If Louisville is going to avoid an ugly slip into the Big East's lower half this season, it's going to need Preston Knowles. The 6-foot-1 guard is one of the few veterans on a Louisville team that turned over much of its roster this offseason, and with the untimely news that Memphis transfer Roburt Sallie and top shooting guard prospect Justin Coleman will both be unavailable for the Cardinals this season, Rick Pitino's team will need to rely on its existing guards more than ever.
The only problem: Knowles has been in Pitino's doghouse for much of the offseason. It didn't help when Knowles was implicated (but never charged) in a May 23 domestic incident involving his then-girlfriend and her stepfather. (The argument, according to the police report, began over a hair brush. Seriously.) Pitino suspended Knowles for the Cardinals' two exhibition games.

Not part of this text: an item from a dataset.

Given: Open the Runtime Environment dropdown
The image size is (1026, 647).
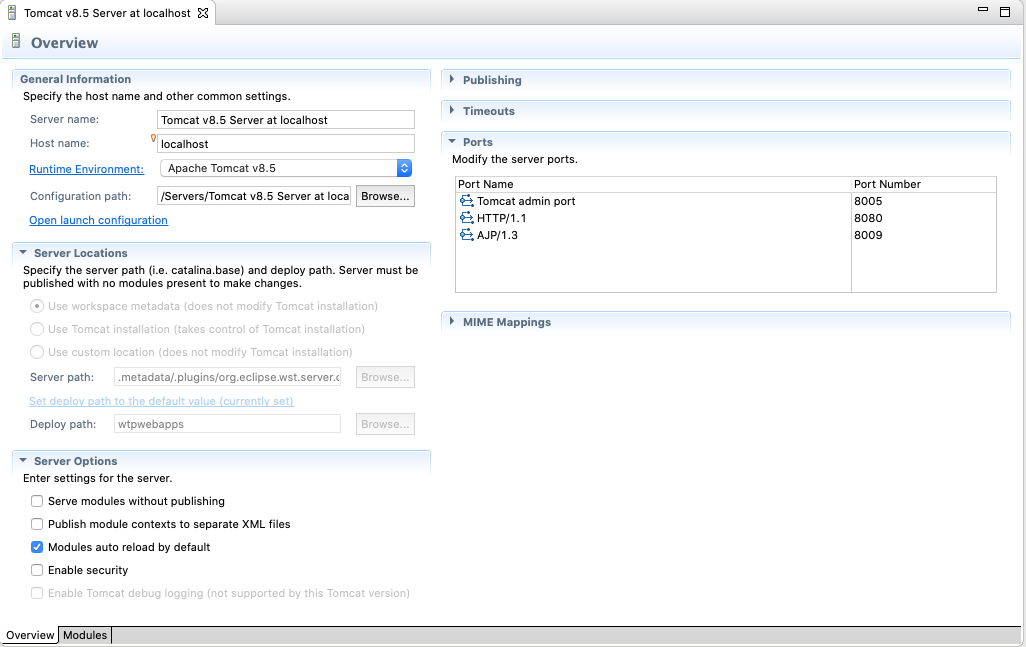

Knowles has had to earn his way back into his coach's good graces, and to do that, he's had to spend time at the Daniel Pitino Shelter in Owensboro, Ky. The Louisville Courier-Journal's C.L. Brown checked in on Knowles' community service and found the player talking a lot about gratefulness and change, and that can only be a positive thing for the Cardinals. To wit:
“It was a real big eye-opener about life in general,” Knowles said. “I was kind of going down a path of destruction. Now I'm taking everything for what it's worth. I feel like a totally different and changed person.”
“Instead of playing out of hate and the people that want to see me fail, now I'm playing for the people that always loved me and always wanted to see me succeed,” he said. [...]
Knowles knew it was serious when he arrived at the Yum! Center to work out one day and found out his hand code that unlocks a side door had been deactivated.
“That was the worst feeling,” he said. “It was like basically I was like an outsider. I never felt so sick to my stomach.”
Knowles' positive attitude alone won't make Louisville a contender for the Big East title. The Cardinals are going to have to stockpile some talent in 2011 -- which Pitino is well on his way to doing -- before the program makes any returns to glory. In the meantime, though, Louisville needs its senior guard to take a major step forward. For the first time in his career, Knowles seems to have the mindset part covered.